Depuis sa thèse de 2002 sur Isabelle de France (1225-1270), sœur de Louis IX (1214-1270) et fondatrice du monastère des sœurs franciscaines de Longchamp, Sean L. Field n’a cessé d’étudier les “saintes femmes” du XIIIe siècle. Le livre Sainteté de cour dont les éditions de l’EHESS nous offrent l’élégante traduction (confiée à un autre éminent spécialiste de la vie religieuse féminine au Moyen Âge, Jacques Dalarun) est donc l’aboutissement de nombreuses études érudites [1]. De celles-ci, il a conservé les résultats sans nécessairement en reprendre les détails, si bien que son ouvrage a la clarté et la netteté de celui qui, fort d’une grande érudition et d’une parfaite maîtrise de son sujet, n’a plus besoin d’en faire étalage et peut désormais aller aux résultats et proposer une lecture qui donne du sens à son sujet.
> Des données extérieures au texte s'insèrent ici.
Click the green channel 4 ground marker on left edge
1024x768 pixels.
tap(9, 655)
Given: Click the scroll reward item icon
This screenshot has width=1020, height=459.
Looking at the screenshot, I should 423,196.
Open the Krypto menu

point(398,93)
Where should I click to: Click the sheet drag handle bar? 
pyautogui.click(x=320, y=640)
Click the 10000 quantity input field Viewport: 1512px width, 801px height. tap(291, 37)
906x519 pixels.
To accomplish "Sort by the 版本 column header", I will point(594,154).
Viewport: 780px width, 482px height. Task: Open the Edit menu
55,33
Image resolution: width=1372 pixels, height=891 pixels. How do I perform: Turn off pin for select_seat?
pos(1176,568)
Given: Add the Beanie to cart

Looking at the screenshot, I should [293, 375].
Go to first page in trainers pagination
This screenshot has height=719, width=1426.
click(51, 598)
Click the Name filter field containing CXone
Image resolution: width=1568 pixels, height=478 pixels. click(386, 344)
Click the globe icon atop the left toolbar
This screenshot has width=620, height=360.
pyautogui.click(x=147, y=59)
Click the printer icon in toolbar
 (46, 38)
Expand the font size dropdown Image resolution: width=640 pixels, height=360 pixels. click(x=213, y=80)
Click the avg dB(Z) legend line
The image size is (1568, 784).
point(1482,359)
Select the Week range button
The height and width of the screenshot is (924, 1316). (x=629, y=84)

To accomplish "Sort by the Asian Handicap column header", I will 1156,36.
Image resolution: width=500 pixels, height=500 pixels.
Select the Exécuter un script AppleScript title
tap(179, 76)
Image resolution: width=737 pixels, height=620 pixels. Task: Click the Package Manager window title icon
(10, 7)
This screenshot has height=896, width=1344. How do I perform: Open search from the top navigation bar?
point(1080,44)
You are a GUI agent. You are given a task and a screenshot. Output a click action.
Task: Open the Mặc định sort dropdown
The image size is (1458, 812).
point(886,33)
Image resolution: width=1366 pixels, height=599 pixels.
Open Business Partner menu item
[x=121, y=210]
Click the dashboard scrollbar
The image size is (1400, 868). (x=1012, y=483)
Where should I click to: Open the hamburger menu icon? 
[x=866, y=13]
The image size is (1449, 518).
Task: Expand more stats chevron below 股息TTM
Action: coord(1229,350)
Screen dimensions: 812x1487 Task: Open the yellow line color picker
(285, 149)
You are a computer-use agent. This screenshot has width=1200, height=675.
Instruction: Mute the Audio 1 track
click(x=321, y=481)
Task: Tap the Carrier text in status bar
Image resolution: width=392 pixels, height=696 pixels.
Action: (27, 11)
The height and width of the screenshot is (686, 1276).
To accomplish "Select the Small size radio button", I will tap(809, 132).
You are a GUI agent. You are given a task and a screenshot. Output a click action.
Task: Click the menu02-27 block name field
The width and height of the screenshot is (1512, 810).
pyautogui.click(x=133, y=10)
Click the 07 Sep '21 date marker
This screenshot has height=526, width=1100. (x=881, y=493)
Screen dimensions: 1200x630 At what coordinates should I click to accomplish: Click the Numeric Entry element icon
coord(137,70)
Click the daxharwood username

Saintes femmes : six dossiers en forme d’histoires vraies

En l’occurrence, Sean Field a souhaité croiser deux historiographies qui dialoguent peu entre elles, celle de l’histoire politique des rois de France capétiens du XIIIe siècle et celle des mulieres sanctae de tous types, de plus en plus visibles en ce même siècle. Il soutient ainsi l’idée que les saintes femmes, à commencer par Isabelle de France, ont eu un rôle majeur et méconnu dans la construction de la réputation de sainteté de la lignée capétienne avant que ce même pouvoir n’en vienne, à partir du règne de Philippe III (1270-1285) et surtout de Philippe IV le Bel (1285-1314), à s’en méfier puis à les combattre. S. Field conduit ainsi avec une grande clarté son lecteur à travers l’histoire politique du XIIIe siècle capétien en montrant la place de ces femmes et surtout les réactions (parfois contrastées) des hommes de pouvoir à chaque étape marquante de son histoire.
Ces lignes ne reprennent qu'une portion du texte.